An imaging study using fMRI has shown distinct differences in responses in the region of the brain known as the insula in women with anorexia nervosa and may shed light on the cause of the disorder. The insula is important for recognizing taste and the researchers think that women with anorexia may have difficulty recognizing taste and responding to the pleasure of food.
The study the study led by Angela Wagner, M.D., University of Pittsburgh School of Medicine, and Walter H. Kaye, M.D., of the University of Pittsburgh and the University of California, San Diego (UCSD) Schools of Medicine involved 16 women who had recovered from anorexia nervosa and a control group of 16 women who did not suffer from the disorder. They measured their brains’ reactions to pleasant taste (sucrose) and neutral taste (distilled water.) The findings suggest that women who have recovered from anorexia had significantly reduced response in the insula and related brain regions when compared to the control group. These areas of the brain recognize taste and judge how rewarding that taste is to the person.

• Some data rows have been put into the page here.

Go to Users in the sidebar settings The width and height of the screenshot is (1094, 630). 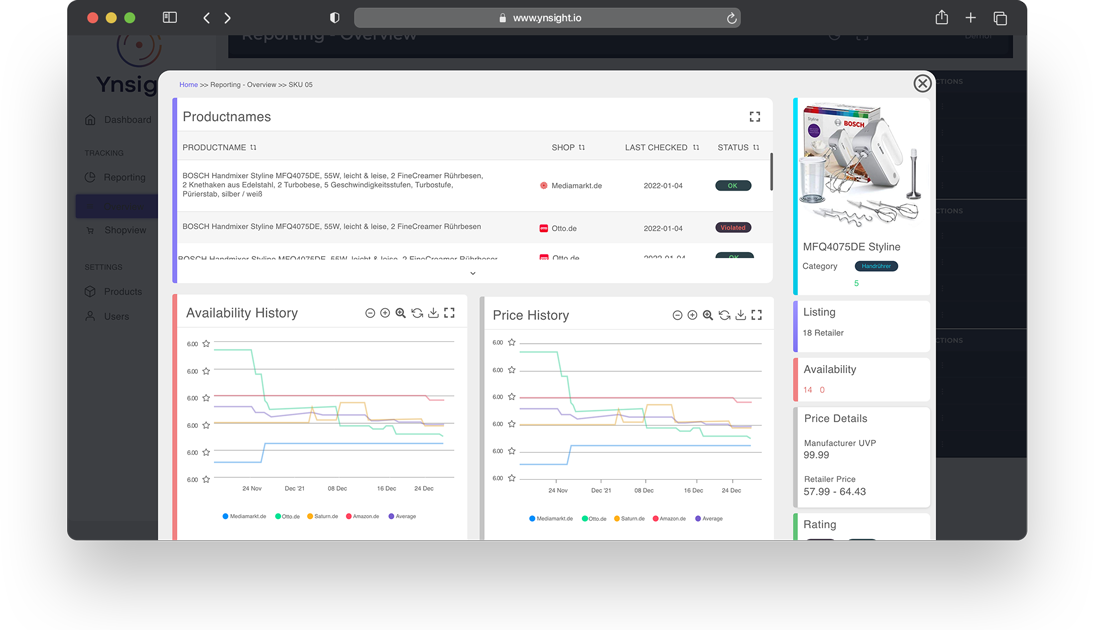(116, 316)
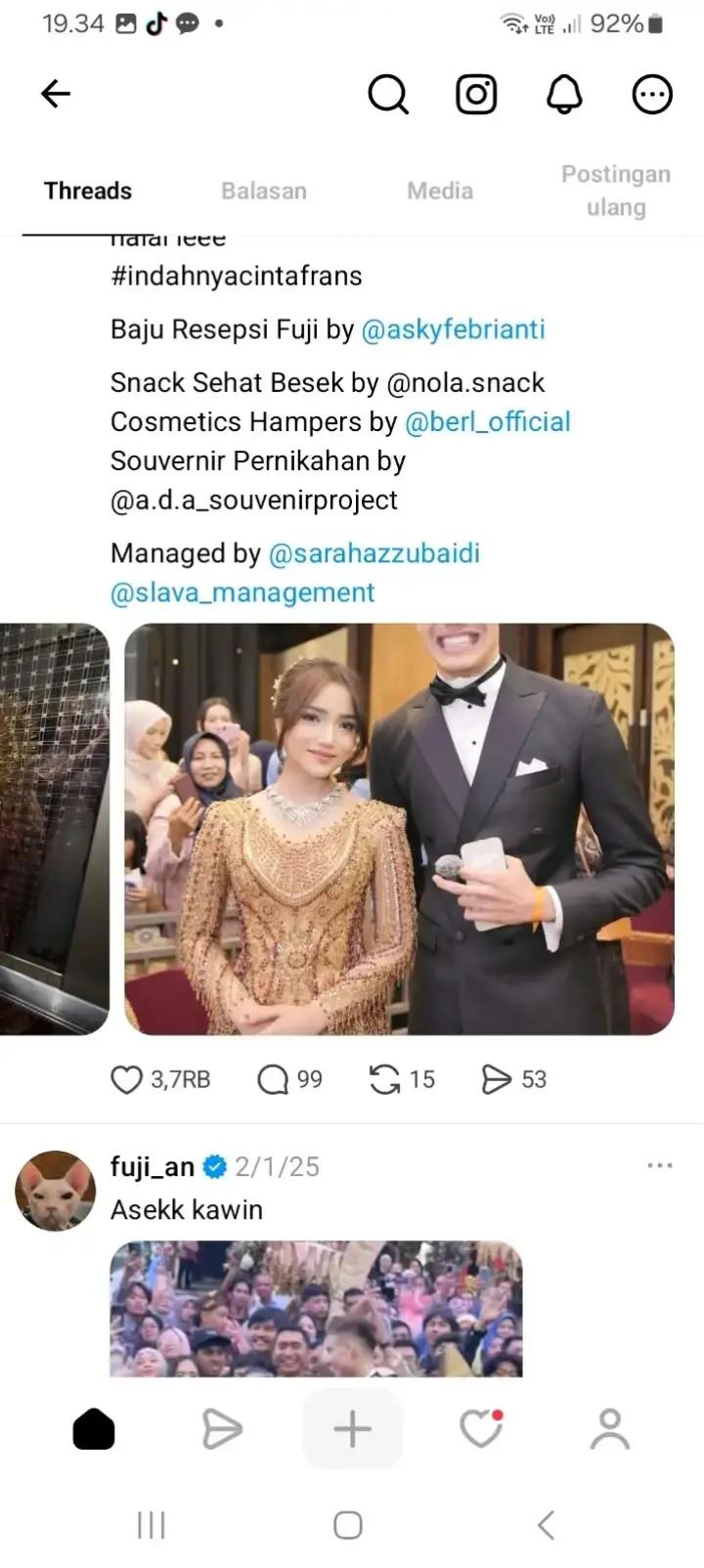Create a new thread with plus button
The height and width of the screenshot is (1568, 704).
(x=352, y=1429)
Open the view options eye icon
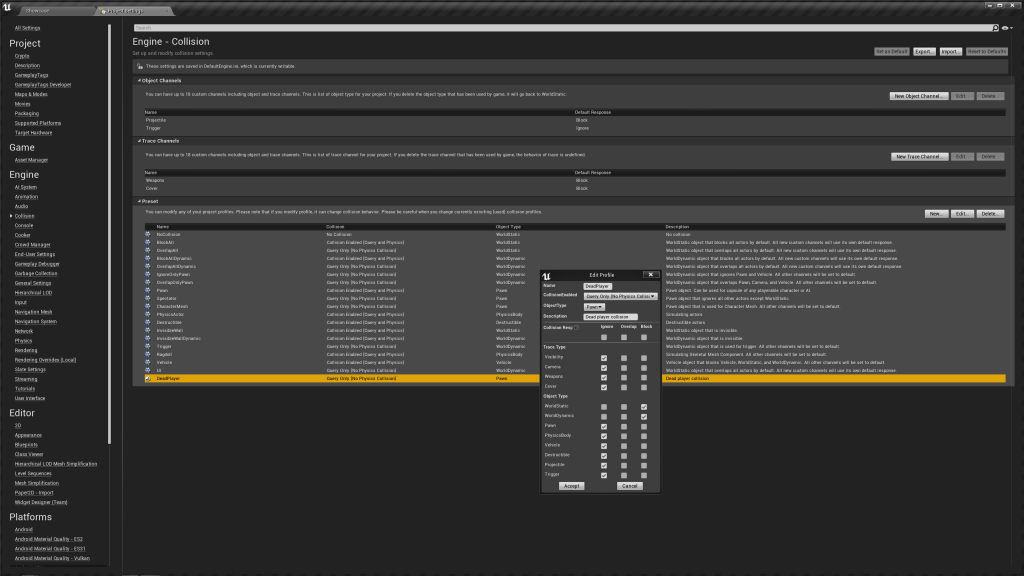Screen dimensions: 1024x576 (x=1004, y=28)
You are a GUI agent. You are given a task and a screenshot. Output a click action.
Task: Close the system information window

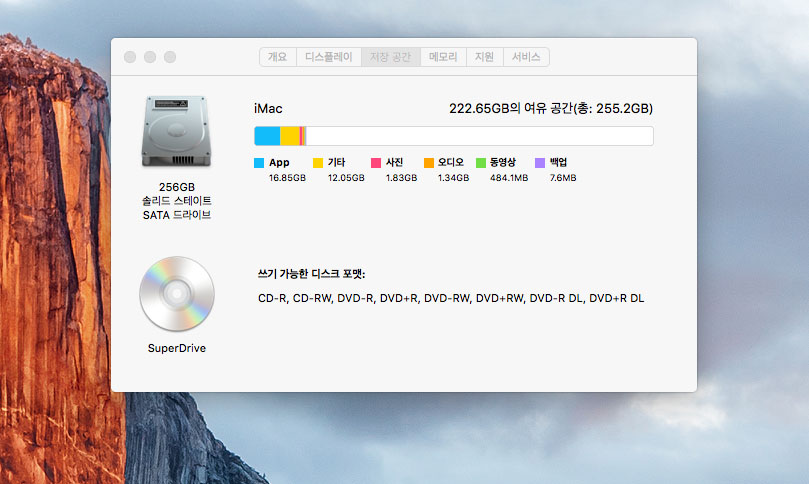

“We know that the insula and the connected regions are thought to play an important role in interoceptive information, which determines how the individual senses the physiological condition of the entire body,” said Kaye.
“Interoception has long been thought to be critical for self-awareness because it provides the link between thinking and mood, and the current body state.”
Anorexia nervosa is a disorder characterized by the pursuit of thinness, leading to emaciation and may be lethal in ten percent of cases. Women are nine times more likely to suffer from anorexia than men.